お店の「チャージ料」って、なんのためにあるのか? そんな話題を切り口に、バーテンダーの林伸次さんが「バーの選び方」「バーの楽しみ方」についてお話ししてくれました。

ライター:林 伸次林 伸次
メインビジュアル:バーと上手に付き合うには【前編】<お酒のたしなみ入門⑤>

チャージは「大人の社会の入場料」と考える

僕のお店bar bossaを開店するとき、「渋谷でボサノヴァを中心としたバーを始める」と、あるバー経営者の先輩に伝えたところ、「チャージ、もらった方が良いよ。渋谷で音楽だと若い人のたまり場になっちゃうから」と言われました。
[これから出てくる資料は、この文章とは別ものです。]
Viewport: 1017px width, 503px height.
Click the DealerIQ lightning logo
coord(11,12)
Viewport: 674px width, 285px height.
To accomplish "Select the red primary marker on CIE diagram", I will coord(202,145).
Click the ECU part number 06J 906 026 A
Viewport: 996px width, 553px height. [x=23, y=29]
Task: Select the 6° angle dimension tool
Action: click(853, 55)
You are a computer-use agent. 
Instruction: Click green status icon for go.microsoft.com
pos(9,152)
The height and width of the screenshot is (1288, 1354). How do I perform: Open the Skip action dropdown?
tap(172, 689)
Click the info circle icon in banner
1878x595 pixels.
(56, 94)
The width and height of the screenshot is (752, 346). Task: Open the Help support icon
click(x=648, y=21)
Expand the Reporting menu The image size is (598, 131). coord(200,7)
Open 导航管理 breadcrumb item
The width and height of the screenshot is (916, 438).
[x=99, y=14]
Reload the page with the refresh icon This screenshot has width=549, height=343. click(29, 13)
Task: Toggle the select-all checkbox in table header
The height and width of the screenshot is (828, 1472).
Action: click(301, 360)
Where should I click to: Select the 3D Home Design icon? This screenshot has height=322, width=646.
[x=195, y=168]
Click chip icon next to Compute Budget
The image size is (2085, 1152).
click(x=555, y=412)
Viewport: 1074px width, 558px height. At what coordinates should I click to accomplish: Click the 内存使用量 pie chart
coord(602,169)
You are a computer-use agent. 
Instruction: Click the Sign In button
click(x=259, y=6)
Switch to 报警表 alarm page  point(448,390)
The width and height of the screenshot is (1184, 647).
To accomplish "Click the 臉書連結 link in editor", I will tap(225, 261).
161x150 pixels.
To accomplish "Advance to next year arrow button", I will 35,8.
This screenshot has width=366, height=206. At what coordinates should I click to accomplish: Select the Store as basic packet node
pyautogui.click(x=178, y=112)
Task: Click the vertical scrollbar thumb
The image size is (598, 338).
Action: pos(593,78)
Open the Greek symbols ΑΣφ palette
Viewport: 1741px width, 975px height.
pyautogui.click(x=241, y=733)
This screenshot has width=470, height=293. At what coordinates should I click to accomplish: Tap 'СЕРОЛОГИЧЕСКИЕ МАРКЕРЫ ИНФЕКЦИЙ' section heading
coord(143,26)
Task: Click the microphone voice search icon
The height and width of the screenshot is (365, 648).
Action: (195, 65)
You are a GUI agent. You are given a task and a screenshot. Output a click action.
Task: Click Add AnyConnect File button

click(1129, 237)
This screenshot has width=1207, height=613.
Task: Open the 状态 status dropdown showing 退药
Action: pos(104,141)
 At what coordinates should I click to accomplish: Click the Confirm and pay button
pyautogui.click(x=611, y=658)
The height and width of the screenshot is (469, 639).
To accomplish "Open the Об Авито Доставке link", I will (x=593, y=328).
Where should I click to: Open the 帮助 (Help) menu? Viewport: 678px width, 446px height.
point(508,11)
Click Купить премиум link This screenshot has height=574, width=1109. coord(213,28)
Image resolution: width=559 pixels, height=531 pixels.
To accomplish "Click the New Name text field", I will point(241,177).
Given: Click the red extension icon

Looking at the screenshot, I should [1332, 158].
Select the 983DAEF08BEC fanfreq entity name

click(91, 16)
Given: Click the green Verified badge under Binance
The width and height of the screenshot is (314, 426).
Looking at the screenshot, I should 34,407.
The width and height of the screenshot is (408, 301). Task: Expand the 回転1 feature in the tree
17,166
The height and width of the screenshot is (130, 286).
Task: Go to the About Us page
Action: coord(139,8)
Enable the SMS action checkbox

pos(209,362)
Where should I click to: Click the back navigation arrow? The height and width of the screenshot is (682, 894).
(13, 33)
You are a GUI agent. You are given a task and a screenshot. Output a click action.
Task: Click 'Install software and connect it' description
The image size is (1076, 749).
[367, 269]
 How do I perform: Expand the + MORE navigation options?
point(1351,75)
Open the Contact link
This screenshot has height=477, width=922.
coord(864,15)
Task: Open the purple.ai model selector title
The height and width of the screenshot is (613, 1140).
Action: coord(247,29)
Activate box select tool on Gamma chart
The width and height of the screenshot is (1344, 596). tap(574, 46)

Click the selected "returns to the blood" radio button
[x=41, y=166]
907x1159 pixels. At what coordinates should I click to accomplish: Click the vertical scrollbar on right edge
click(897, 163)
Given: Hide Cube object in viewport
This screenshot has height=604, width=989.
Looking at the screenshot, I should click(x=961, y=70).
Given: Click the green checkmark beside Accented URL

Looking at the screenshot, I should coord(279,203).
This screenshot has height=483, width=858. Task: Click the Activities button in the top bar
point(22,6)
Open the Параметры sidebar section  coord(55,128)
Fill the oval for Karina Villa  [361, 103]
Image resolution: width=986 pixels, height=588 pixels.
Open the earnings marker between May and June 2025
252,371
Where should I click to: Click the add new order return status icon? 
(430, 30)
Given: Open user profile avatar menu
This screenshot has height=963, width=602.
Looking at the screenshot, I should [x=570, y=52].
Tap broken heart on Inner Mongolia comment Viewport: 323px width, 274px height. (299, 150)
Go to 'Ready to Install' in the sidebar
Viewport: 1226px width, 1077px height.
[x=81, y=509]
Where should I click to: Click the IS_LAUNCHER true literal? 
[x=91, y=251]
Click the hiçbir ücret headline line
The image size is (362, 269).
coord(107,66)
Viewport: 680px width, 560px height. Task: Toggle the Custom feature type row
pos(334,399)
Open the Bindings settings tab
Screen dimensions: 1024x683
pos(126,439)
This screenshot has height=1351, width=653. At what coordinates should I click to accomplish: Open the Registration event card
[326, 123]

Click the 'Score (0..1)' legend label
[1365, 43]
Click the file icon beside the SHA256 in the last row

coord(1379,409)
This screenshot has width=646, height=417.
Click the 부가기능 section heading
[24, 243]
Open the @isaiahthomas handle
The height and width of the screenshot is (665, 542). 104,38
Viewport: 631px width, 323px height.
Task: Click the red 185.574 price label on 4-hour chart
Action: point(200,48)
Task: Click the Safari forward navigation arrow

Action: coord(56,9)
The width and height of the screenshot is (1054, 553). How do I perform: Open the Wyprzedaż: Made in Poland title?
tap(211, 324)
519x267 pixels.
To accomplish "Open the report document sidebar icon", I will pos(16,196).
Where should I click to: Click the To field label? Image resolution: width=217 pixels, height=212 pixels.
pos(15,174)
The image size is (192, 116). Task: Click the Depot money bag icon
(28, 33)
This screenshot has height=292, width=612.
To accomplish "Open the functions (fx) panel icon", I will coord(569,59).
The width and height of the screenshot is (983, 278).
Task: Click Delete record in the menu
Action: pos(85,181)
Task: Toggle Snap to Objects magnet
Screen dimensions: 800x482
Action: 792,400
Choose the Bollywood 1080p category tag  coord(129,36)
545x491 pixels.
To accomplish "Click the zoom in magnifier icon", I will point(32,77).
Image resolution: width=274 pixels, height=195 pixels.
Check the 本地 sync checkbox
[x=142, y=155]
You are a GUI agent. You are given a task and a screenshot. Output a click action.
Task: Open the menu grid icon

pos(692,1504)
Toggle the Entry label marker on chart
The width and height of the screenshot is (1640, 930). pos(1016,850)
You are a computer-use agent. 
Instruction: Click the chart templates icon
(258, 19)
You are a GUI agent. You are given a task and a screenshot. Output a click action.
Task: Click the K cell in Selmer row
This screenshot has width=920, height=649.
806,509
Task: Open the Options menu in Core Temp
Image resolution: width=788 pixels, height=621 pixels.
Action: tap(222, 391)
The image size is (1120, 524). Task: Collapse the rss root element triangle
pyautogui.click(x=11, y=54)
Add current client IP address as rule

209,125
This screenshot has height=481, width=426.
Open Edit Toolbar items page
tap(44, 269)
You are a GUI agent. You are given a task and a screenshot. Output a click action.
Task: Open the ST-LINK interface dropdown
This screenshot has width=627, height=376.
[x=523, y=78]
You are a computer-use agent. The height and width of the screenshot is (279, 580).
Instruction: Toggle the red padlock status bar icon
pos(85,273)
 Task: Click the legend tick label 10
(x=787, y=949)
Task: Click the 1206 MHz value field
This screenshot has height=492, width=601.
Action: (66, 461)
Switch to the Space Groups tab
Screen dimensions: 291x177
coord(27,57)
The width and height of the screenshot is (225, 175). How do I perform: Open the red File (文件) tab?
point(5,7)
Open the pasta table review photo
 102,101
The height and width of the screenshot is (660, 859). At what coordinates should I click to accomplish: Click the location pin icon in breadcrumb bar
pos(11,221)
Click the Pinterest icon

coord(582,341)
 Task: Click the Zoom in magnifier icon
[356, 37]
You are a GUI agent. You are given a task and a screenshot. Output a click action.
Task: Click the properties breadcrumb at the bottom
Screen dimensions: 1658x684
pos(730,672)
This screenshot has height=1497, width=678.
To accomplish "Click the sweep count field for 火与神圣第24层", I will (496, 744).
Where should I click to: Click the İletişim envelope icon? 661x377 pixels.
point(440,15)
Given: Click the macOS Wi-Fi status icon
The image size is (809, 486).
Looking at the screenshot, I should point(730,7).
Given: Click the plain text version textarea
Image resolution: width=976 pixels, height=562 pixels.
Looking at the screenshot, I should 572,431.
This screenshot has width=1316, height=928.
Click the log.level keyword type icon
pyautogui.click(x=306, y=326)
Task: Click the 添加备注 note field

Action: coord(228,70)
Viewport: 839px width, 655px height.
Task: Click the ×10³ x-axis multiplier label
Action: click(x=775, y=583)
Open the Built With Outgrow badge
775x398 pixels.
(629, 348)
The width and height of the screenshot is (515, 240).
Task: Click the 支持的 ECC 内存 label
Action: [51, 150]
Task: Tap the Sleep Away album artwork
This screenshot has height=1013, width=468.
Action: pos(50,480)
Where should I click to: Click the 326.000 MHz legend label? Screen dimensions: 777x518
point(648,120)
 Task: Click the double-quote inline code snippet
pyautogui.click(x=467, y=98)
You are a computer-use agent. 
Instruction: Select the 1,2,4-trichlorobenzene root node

「チャージ」みんな嫌いですよね。だから自分のお店では導入するつもりはなかったのですが、成功している先輩の言葉だったので、素直に従い「500円」チャージをいただくことにしました。これは成功しました(※現在はbar bossaではチャージを設定していません)。 というのは僕が開店した当時は「カフェブーム」で、bar bossaをカフェだと思って入る若い人が多かったんです。例えば学生の方が来店して、600円のビールを1杯注文して、1時間くらい音楽の話をして、彼がお会計の時に1000円札を用意しています。僕が「チャージが500円で、お会計は1100円です」って伝えますよね。その学生の方、びっくりして二度と来店しないんです。

バー経営者としましては、「チャージ500円なんて別に全然気にならない」って思っている客層を設定しているわけです。「500円のチャージが高い」と感じる学生さんのたまり場にはしたくないわけです。

例えば、銀座のバーは大体チャージが2000円です。カクテルも1500円くらいからです。カクテルを2杯飲んで、お会計が5000円です。でも、銀座のバーに通う人は「チャージ2000円を高い」と思っていないんです。そういう感覚の人たちが「集う」場所なんです。

だから、来ている客層が全然違います。有名企業の社長や作家なんかもたくさんいます。そしてあなたがもし、そういう銀座のバーに集う人たちと会話をしたかったら、逆に言うと、「2000円払えば知り合って話せる」んです。チャージってそういう、「大人のコミュニティ」に入っていくときの「入場料」なんです。

だから、あなたはバーを選ぶとき、「どういう層が集まるバーでお酒を飲みたいのか」というのを考えるべきです。もちろんチャージがない外国人が集まる立ち飲みバーが好きな方もいるでしょう。青山や麻布のチャージ1000円くらいの業界人が集まるバーで飲みたい方もいるでしょう。「チャージは大人の社会に入る入場料」です。